TEGAL. Kurang afdhol mengudap kuliner tusukan sate daging kambing apabila tak menyebut Kota Tegal. Sebab, aroma bakaran dagingnya memang menjadi menu andalan kota pesisir Pantai Utara Jawa ini.
Mencari warung olahan daging kambing di Tegal sangatlah mudah. Hampir semua warung menyediakannya, jumlahnya pun mencapai puluhan.
Untuk sampai ke lokasi ini tidak lah sulit. Dari arah Brebes ke Tegal, ada perempatan jalan (Pacific Mall) yang lurus ke arah semarang dan yang ke kanan ke arah Slawi. Ambil jalur kanan dan belok ke arah slawi dan memasuki jalan Kapten Sudibyo. Di ujung jalan ini berjejer penjual Sate Tirus. Silahkan pilih mana yang asli....he he he saya sendiri juga bingung mana yang asli. Atau semuanya asli?
Balibu (Bawah Lima Bulan)
Pria yang kini berusia 75 tahun adalah sebagai pelopor penjual sate di Komplek Tirus. Awalnya, Sakya tak berniat membuka warung sate kambing tapi warung tegal (Warteg) pada tahun 1980. “Sate kambing hanya sampingan,’ kata Shobirin, anak ke enam H. Yahya, yang kini mengelola warung pertama yang dirintis sang bapak.

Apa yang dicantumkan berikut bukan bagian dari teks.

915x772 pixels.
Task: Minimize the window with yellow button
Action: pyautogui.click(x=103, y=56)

Tak disangka, racikan sate kambing malah laku keras. Hal ini membuat H. Yahya memutuskan hanya menyediakan masakan daging kambing pada tahun 1985. Sop, gulai dan asem-asem adalah menu utama.
Kemashuran warung sate ini kemudian akhirnya membuat pria yang kini berumur 75 tahun mewariskan resep kepada delapan orang anaknya. Semuanya berjualan sate kambing Dan tercatat memilki sembilan warung, termasuk milik sang H Yahya.

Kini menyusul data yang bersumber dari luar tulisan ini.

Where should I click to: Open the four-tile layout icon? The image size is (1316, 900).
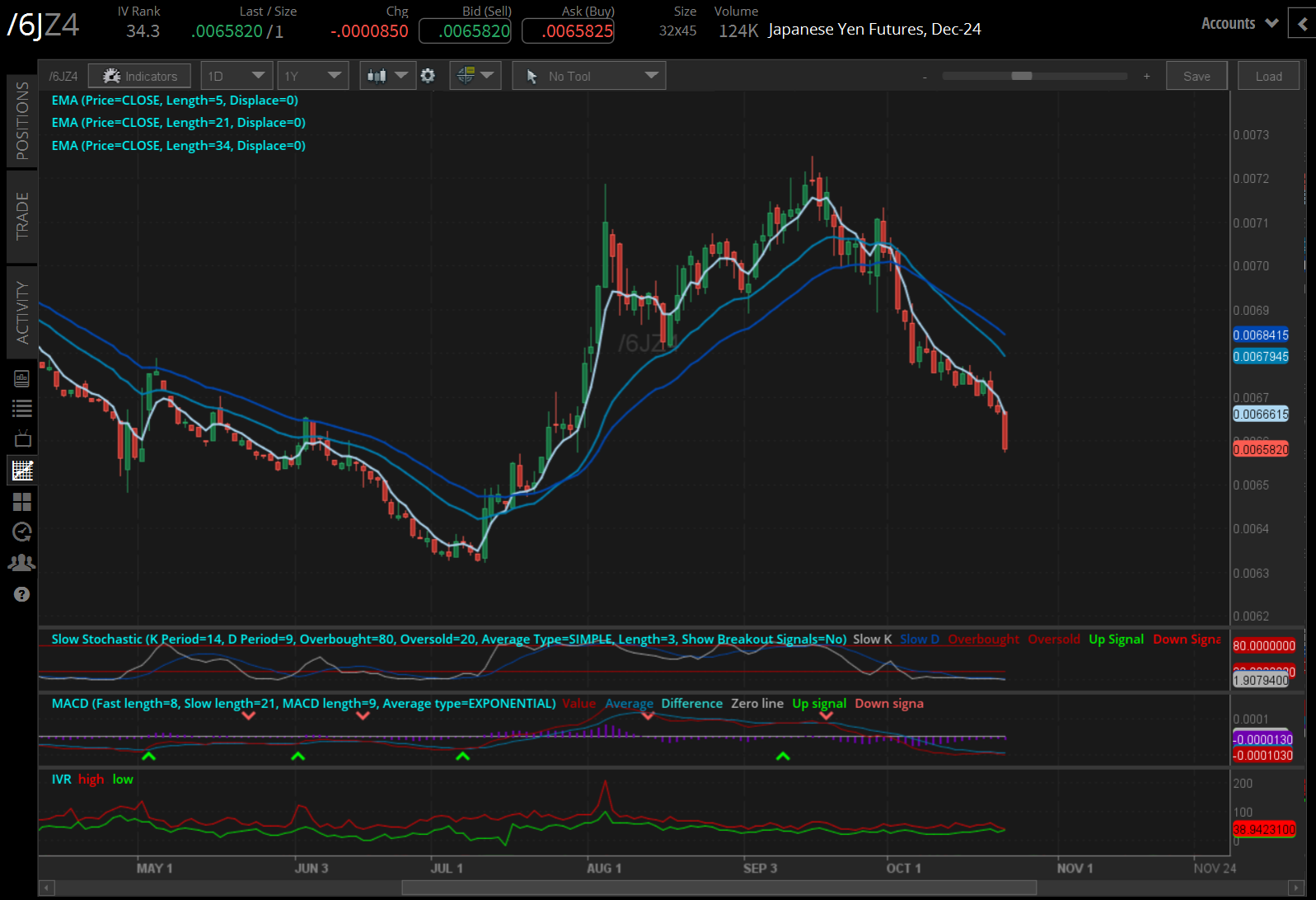[x=22, y=502]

Warung milik H. Yahya ini terbilang sederhana. Tercatat hanya ada tujuh kursi panjang yang mampu menampung pengunjung sebanyak 50 orang. Luas bangunan paling banter hanya 45 m2, sedangkan kondisi bangunan cukup tua dan belum ada renovasi sejak berdiri tahun 1980. ” Kami ingin mempertahankan ciri khas ini,” kata Shobirin.
Jam buka warung ini dari pukul 8 pagi hingga 10 malam. Guna memenuhi permintaan, setiap hari tak kurang dari tiga hingga empat ekor kambing yang diolah menjadi sekitar 600 hingga 800 tusuk sate.
Shobirin mengatakan kambing masih muda yang menjadi santapan para penyuka daging kambing. Harga per ekor pun di patok maksimal Rp 300 ribu per ekor. “Maksimal berumur lima bulan atau Bawah lima bulan (Balibu),” katanya.
Soal rasa, menurut saya biasa saja..... lumayan enak. Tapi agak liat dibandingkan dengan sate Pak Gino di Bandung langganan kami. Tapi lumayan lah untuk mengisi perut ketika melintasi kota tegal. Saya mencoba gule..... waduh kok rasanya hambar ya? Gule-nya tidak direkomendasi.
Menyantap sate di Tegal tak akan lengkap juga tak menyeruput teh poci. Minuman ni disajikan dengan poci yang terbuat dari tanah merah dan untuk pemanis adalah gula batu. Apabila keduanya disantap hangat-hangat kuku, klop.